Only these lines of the data below are wanted: the one with "This screenshot has width=1494, height=554.", the one with "Given: View info for Pokemon Day", and any lines between them, each repeated exactly.

Saved entries
##############################
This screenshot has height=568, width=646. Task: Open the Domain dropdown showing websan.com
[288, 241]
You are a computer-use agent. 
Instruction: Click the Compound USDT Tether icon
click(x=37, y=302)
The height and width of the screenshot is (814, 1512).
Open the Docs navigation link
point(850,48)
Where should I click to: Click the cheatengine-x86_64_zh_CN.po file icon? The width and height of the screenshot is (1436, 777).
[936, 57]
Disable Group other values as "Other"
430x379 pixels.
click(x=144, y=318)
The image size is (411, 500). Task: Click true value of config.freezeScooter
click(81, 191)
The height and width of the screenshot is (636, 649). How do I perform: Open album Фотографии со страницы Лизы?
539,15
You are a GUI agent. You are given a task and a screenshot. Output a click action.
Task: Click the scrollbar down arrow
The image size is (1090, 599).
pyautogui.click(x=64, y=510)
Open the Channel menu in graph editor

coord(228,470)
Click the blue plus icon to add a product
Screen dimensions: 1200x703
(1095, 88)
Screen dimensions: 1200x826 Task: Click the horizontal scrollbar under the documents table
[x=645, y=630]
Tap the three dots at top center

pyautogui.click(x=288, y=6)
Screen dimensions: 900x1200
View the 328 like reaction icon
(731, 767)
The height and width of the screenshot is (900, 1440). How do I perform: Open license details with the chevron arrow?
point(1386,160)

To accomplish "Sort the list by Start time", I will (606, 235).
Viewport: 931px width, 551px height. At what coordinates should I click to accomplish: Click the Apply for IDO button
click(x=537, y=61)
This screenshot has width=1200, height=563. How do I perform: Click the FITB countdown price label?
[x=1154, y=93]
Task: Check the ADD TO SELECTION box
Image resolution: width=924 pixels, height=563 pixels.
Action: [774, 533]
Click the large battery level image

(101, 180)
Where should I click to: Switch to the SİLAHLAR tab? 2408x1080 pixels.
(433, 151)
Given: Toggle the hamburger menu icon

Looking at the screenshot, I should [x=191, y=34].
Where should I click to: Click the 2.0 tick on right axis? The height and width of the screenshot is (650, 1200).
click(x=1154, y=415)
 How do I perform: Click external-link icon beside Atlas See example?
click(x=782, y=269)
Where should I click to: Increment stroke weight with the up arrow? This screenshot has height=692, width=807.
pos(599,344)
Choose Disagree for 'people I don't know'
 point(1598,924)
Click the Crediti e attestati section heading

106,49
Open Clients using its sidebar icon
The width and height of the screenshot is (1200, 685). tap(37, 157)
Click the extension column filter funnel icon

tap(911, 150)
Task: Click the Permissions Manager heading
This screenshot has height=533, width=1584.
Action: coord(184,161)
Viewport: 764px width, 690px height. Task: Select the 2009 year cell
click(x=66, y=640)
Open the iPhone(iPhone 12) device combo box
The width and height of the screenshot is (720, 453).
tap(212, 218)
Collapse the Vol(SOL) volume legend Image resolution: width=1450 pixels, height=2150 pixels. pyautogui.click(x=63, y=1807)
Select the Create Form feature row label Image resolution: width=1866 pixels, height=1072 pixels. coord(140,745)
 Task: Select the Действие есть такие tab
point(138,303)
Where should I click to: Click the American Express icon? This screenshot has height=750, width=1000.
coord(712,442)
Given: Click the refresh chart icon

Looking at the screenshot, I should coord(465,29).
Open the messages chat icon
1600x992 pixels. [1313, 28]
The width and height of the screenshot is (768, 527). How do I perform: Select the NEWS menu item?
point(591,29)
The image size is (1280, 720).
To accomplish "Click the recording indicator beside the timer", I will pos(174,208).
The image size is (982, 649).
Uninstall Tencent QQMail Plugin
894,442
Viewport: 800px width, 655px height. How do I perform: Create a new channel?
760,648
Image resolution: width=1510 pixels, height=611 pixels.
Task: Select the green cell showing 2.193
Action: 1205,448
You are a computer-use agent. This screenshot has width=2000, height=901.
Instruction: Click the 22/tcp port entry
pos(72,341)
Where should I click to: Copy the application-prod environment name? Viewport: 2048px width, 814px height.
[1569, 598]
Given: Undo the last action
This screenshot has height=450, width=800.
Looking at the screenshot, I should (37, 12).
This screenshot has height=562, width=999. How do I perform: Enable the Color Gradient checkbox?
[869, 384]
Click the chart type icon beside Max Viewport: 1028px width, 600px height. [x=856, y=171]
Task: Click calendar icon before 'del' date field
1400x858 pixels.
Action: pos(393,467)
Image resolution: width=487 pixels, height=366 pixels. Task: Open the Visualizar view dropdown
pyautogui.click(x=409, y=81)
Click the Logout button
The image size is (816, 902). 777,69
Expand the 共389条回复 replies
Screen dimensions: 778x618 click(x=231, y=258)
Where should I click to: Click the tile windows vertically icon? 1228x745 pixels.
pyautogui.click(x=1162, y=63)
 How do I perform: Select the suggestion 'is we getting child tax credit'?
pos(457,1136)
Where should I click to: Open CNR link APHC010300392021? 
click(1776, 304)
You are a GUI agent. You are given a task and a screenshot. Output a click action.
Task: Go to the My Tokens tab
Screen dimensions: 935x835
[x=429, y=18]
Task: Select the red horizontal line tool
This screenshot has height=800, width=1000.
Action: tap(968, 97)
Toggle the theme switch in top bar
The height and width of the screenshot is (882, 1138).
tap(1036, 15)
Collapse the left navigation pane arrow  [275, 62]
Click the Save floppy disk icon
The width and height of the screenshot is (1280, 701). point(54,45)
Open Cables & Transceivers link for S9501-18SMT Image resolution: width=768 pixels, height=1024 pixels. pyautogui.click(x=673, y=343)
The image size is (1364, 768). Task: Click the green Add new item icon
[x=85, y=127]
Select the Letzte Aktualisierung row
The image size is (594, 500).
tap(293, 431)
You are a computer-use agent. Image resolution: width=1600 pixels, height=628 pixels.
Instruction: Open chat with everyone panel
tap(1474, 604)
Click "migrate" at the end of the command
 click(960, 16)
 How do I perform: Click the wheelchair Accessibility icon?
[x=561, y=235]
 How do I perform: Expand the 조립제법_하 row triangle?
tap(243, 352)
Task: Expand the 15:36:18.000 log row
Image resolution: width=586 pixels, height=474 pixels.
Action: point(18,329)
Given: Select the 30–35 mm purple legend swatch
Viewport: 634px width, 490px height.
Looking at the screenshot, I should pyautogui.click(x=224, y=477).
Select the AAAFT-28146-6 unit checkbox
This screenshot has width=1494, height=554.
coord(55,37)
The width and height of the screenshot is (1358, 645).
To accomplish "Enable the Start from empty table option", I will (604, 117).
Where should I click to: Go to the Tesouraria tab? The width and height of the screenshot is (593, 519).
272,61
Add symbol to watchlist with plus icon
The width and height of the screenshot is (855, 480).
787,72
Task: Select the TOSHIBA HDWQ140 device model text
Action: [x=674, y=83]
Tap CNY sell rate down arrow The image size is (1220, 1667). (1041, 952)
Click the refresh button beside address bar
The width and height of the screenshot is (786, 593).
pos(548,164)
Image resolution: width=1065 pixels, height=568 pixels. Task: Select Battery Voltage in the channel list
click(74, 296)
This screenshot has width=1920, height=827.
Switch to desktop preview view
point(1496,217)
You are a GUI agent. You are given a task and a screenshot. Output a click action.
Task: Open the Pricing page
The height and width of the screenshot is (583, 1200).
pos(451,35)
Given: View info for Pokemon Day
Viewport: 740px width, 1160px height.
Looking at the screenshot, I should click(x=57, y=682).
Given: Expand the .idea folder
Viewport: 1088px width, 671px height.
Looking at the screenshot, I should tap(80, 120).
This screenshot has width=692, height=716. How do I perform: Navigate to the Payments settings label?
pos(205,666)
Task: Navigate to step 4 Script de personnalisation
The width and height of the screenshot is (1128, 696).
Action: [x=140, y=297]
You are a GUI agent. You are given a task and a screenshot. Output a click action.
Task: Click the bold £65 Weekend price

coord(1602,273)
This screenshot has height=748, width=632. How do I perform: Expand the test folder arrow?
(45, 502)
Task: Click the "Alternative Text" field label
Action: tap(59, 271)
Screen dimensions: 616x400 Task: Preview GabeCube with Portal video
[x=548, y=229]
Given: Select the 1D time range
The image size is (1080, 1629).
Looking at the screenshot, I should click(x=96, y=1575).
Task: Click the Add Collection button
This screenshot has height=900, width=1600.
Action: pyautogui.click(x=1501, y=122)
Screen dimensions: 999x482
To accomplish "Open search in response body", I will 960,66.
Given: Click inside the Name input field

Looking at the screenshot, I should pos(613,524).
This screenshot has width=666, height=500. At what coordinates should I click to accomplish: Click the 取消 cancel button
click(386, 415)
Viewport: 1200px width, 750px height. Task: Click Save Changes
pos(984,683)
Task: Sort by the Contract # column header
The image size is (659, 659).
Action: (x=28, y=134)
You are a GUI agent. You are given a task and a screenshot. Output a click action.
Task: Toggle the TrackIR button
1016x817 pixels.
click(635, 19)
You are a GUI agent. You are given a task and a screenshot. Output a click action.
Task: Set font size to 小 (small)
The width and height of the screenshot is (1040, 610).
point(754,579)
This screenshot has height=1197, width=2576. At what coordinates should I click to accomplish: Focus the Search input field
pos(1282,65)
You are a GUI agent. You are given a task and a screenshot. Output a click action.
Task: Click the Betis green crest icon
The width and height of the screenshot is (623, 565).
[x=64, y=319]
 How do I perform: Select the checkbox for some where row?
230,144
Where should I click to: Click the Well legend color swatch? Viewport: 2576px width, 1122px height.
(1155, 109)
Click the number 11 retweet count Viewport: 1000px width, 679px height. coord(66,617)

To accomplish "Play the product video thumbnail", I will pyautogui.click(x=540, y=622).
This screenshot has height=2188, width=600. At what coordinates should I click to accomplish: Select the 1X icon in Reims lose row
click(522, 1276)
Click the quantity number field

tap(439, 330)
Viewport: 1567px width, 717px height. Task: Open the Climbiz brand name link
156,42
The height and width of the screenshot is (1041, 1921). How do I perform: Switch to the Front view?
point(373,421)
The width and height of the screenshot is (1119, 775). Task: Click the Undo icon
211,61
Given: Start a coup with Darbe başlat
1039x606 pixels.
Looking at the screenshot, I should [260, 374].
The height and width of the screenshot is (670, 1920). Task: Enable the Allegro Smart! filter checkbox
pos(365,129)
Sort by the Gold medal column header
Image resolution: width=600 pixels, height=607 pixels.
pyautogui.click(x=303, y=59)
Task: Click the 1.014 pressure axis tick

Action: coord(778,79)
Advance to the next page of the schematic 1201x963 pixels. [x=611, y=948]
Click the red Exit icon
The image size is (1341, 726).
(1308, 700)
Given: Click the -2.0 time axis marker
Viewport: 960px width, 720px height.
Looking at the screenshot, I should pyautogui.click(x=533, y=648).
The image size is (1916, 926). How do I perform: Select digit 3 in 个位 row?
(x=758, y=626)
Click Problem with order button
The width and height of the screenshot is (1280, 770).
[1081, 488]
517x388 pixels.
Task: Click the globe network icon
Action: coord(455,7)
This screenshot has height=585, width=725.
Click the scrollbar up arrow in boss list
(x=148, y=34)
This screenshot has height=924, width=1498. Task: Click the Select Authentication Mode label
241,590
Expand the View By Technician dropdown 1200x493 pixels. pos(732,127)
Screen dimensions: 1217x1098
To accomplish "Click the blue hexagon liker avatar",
##############################
EXERCISE OUTPUT:
This screenshot has width=1494, height=554.
coord(55,37)
The width and height of the screenshot is (1358, 645).
To accomplish "Enable the Start from empty table option", I will (604, 117).
Where should I click to: Go to the Tesouraria tab? The width and height of the screenshot is (593, 519).
272,61
Add symbol to watchlist with plus icon
The width and height of the screenshot is (855, 480).
787,72
Task: Select the TOSHIBA HDWQ140 device model text
Action: [x=674, y=83]
Tap CNY sell rate down arrow The image size is (1220, 1667). (1041, 952)
Click the refresh button beside address bar
The width and height of the screenshot is (786, 593).
pos(548,164)
Image resolution: width=1065 pixels, height=568 pixels. Task: Select Battery Voltage in the channel list
click(74, 296)
This screenshot has width=1920, height=827.
Switch to desktop preview view
point(1496,217)
You are a GUI agent. You are given a task and a screenshot. Output a click action.
Task: Open the Pricing page
The height and width of the screenshot is (583, 1200).
pos(451,35)
Given: View info for Pokemon Day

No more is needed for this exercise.